Other featured readers will be Allison Cundiff and Jim Mrockowski.
Musical guest: David Parker, solo jazz piano.
Doors open at 7:30 p.m. Admission is FREE.
Open-mic follows the featured readers.
Steven teaches at the University of Missouri-St Louis. He is the author of Too Soon to Leave and Out of Egypt (forthcoming 2014), and the co-author with Allison Cundiff of In Short, A Memory of the Other on a Good Day.
That rain is falling,
that rain we always talk about
that never falls on us.
I see you with your skirt hiked up
with your sandals in your hand
to avoid getting wet in the deep puddles.
Or maybe you are playing
with the rain
running down your face and your arms
and dragging your hair down, weighing
as water will
heavy on your clothes. Your shirt
is a man’s dress shirt you kept
when your lover died
and which you wear like Georgia
O’Keefe waiting for Alfred Stieglitz
to arrive from his city
to her Pueblo. She’s been painting
in a wide hat; he’s been dodging taxis
in the dark Manhattan evening
on a day that revealed
only black and white figures
swimming up to him from the chemical baths
of his darkroom. With the red light on
everything was smoke, as in war.
All day the sun stood by her, her only true
lover, and lit the calyx of her lily.
What large petals, and what a demented,
pollinated stamen among the swelling sepals.

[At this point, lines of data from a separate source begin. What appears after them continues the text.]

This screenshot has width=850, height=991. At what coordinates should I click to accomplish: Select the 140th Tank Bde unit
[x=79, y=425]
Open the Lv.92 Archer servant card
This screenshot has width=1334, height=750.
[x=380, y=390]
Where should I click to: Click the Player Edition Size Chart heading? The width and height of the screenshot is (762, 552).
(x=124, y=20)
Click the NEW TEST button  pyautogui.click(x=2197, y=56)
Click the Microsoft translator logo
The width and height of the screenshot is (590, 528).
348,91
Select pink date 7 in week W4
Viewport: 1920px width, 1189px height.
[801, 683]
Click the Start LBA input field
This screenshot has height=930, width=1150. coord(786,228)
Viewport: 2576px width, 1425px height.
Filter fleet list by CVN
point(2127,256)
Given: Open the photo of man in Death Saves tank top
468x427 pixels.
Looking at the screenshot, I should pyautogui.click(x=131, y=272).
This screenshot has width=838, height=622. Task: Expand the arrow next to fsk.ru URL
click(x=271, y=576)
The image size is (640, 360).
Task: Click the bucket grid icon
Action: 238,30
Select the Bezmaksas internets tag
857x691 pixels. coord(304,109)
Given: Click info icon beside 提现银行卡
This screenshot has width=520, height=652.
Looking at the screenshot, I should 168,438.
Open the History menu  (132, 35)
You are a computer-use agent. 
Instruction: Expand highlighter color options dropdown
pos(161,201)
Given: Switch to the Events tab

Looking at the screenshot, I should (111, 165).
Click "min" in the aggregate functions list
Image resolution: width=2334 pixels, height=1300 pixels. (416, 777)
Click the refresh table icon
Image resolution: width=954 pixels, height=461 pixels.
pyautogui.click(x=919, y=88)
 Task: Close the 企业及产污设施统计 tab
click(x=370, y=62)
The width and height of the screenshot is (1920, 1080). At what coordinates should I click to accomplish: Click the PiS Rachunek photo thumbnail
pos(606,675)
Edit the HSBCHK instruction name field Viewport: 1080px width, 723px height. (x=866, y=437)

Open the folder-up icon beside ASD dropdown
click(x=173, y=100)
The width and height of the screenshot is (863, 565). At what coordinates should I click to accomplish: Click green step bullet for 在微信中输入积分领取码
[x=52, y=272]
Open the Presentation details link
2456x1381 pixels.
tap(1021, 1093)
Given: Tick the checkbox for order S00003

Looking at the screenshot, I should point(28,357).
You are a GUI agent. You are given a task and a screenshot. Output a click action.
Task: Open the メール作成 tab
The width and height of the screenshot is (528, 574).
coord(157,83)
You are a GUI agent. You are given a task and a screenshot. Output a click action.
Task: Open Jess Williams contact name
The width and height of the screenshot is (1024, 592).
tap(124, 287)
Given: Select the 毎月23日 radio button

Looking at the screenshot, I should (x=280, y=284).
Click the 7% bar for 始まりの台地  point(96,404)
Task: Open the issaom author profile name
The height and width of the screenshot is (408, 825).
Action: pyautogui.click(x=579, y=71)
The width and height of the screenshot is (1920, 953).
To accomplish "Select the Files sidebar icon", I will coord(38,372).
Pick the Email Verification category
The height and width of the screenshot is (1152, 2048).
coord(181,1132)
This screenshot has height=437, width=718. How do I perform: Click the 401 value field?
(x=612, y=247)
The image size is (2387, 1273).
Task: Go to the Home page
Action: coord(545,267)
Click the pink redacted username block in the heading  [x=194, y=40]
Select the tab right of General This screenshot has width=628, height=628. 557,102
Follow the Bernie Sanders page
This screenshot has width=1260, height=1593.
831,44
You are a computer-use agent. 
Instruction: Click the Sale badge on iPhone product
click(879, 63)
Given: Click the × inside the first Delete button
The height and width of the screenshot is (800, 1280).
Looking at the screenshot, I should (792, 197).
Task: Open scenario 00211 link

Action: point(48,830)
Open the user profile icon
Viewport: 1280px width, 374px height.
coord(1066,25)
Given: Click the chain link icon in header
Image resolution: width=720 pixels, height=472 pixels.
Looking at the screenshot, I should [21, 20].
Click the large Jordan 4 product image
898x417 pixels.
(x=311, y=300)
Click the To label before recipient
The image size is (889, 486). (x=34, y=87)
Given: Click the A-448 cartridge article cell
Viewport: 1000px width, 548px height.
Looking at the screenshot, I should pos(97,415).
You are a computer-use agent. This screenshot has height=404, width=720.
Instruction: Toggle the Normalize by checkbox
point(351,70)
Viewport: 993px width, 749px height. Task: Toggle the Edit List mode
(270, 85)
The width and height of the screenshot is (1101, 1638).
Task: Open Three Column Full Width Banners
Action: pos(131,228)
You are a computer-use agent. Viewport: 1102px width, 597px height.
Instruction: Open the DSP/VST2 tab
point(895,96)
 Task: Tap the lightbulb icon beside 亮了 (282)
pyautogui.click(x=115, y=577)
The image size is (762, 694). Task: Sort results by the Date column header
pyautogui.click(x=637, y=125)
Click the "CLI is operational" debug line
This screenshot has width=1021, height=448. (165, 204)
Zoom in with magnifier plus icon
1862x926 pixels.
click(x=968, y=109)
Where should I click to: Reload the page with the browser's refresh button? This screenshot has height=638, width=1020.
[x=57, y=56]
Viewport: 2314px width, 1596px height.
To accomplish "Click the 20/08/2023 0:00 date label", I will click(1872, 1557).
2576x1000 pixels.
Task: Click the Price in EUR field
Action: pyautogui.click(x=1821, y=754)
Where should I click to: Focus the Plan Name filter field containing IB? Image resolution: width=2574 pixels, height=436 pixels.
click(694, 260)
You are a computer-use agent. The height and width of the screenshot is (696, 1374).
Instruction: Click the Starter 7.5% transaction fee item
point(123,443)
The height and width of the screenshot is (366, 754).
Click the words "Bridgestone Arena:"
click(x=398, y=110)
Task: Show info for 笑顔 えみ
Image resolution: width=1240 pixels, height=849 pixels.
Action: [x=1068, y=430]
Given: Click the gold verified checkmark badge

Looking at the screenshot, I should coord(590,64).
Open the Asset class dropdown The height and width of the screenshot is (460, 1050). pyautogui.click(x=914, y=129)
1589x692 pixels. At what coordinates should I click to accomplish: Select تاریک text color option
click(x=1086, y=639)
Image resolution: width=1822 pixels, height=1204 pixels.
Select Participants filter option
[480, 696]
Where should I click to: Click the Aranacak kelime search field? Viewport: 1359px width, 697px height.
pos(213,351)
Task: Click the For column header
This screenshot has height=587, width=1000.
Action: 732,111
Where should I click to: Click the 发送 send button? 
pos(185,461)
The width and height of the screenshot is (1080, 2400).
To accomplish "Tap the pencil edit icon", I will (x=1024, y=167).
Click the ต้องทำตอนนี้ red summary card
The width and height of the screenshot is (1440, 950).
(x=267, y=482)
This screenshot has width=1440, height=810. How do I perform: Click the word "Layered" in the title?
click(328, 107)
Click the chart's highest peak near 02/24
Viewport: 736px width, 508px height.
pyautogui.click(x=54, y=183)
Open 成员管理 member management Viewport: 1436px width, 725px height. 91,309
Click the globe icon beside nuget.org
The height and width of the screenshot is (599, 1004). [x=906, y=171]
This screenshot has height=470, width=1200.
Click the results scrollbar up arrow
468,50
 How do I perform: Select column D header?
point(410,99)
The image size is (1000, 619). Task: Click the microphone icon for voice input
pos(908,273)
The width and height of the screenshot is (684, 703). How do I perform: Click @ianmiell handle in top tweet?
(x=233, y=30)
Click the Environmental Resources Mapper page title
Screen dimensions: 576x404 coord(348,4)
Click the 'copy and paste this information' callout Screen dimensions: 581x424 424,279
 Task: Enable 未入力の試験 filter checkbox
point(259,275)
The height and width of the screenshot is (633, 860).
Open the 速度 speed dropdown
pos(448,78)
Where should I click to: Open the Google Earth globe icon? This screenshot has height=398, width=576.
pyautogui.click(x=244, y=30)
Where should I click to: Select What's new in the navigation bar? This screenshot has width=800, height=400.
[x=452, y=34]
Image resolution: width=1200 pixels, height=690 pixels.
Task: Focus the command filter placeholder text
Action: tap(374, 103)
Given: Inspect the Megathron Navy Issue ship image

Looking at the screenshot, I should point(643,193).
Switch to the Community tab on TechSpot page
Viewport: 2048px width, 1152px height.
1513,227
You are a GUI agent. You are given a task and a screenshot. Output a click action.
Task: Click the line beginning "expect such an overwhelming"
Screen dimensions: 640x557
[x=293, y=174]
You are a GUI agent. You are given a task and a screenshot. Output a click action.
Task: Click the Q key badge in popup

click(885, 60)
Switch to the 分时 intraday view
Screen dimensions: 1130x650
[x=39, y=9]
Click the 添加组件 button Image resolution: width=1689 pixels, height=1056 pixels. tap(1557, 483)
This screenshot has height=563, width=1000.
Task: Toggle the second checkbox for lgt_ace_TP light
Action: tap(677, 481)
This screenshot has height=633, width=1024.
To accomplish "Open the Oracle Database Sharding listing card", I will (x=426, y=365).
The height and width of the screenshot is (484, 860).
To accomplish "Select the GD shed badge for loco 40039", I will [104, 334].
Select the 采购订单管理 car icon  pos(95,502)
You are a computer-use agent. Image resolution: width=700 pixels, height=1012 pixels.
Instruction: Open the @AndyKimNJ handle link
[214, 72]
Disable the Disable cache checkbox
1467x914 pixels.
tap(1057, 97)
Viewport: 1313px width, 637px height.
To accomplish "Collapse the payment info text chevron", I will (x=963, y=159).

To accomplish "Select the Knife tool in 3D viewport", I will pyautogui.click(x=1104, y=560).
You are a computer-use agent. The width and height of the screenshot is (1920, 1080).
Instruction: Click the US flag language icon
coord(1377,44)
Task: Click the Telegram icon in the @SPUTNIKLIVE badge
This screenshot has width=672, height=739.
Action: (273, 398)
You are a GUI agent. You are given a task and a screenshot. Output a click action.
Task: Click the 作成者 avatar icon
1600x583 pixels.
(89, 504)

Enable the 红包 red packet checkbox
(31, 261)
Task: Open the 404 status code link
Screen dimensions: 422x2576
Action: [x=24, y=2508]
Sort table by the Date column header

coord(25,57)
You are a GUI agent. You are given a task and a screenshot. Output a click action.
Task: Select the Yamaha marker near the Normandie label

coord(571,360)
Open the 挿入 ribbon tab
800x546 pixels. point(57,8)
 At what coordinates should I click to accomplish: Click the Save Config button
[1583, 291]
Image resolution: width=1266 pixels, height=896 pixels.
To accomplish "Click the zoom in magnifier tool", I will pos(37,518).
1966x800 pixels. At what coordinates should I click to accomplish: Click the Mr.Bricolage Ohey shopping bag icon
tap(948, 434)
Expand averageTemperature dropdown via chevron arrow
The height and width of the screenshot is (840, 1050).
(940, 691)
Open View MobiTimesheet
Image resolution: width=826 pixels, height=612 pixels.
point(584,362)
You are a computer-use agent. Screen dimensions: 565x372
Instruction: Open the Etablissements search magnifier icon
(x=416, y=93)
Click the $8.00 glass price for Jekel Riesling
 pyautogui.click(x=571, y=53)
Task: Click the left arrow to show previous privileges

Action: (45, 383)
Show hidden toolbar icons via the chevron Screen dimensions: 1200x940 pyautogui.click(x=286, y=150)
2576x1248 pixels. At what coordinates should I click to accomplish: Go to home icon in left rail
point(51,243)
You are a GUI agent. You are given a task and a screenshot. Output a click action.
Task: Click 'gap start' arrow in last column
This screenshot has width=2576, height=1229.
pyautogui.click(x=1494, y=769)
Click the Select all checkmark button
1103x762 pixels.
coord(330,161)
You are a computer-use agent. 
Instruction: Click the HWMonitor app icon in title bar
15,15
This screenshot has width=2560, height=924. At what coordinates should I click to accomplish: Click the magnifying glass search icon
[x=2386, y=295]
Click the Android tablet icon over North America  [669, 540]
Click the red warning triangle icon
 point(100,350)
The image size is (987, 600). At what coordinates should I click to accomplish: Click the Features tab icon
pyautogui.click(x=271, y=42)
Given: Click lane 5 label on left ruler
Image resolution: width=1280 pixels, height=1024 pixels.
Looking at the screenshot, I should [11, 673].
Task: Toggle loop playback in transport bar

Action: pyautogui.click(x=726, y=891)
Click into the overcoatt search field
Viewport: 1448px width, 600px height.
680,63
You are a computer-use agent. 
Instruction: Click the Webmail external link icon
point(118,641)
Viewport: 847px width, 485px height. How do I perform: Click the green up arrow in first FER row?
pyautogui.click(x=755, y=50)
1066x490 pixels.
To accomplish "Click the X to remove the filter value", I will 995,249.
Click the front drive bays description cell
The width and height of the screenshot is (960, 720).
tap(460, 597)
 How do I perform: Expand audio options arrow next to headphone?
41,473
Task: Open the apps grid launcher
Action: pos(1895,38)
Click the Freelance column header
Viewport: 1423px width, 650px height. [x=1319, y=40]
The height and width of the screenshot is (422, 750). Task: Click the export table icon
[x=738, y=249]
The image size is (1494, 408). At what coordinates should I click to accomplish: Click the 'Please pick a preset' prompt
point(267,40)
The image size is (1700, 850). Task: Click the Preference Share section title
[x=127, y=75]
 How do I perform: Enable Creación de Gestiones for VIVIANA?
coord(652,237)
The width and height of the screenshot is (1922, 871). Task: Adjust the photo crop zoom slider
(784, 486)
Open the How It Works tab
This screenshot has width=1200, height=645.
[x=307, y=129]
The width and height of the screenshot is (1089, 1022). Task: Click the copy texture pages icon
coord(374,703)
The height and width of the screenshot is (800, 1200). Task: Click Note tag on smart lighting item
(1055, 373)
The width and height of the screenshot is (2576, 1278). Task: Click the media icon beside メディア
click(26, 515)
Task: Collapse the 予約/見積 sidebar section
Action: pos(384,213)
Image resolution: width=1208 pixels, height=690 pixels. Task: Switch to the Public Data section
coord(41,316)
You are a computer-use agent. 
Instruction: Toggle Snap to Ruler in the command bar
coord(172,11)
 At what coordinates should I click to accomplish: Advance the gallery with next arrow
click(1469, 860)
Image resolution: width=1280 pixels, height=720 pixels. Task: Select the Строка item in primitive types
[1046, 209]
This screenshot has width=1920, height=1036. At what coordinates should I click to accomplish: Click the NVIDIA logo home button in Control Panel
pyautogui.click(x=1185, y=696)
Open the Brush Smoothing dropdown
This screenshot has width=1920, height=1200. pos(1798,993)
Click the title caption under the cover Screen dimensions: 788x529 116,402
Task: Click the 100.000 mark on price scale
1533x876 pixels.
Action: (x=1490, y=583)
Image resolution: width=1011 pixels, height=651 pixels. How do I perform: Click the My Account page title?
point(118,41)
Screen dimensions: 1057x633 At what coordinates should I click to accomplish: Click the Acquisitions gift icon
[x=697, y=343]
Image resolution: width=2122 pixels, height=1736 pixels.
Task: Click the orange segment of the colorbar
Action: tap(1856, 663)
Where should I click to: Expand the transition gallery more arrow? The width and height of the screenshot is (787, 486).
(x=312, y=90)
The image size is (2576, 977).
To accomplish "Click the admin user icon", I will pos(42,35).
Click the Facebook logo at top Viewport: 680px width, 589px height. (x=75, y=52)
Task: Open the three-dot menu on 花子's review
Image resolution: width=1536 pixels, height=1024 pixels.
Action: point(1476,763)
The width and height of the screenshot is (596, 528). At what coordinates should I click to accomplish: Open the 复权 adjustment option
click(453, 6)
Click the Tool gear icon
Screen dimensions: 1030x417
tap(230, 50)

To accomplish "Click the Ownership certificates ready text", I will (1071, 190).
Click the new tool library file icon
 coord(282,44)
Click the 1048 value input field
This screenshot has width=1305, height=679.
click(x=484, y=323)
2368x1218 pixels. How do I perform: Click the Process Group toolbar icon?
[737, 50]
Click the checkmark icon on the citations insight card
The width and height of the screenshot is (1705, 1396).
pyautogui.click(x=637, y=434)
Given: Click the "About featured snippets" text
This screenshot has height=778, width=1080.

Then the bone-white afterlife
she sought in a skull. What has this
to do with you, or the rain?
It’s just that, when I was away
in my lonely, vexed vigil
to my mother’s late flowering
I was unable, it felt, to touch
anything—not the past, not you, not
myself. I so wanted to be awakened
by beauty or stirred by desire
instead of anguished and cold,
unlike after a death
when one is bereft and maddened
with urge, the great, unfulfillable
hunger after the end. This, this
state I was in, was all prelude
filled with ire and the insistence
to remember to be kind that one must practice
constantly among the frightened, greedy
dying. So it was that I imagined
because I could not touch anything
(nightly I simply sat in a dark room
I returned to after she had been put to bed,
letting the phone emit this or that
message, yes one was yours, no one was not . . .)
that I wanted to approach you
but not touch you, not permit you
to reach for me, not take off what
had gotten wet, not fall upon one
another as lovers do who’ve been apart
when they meet on an all-afternoon rain
but to stand beside you in the sunlight
that strips away everything we are, leaving
either a wet, willing flower’s mouth
or a bleached, wide-eyed death’s head.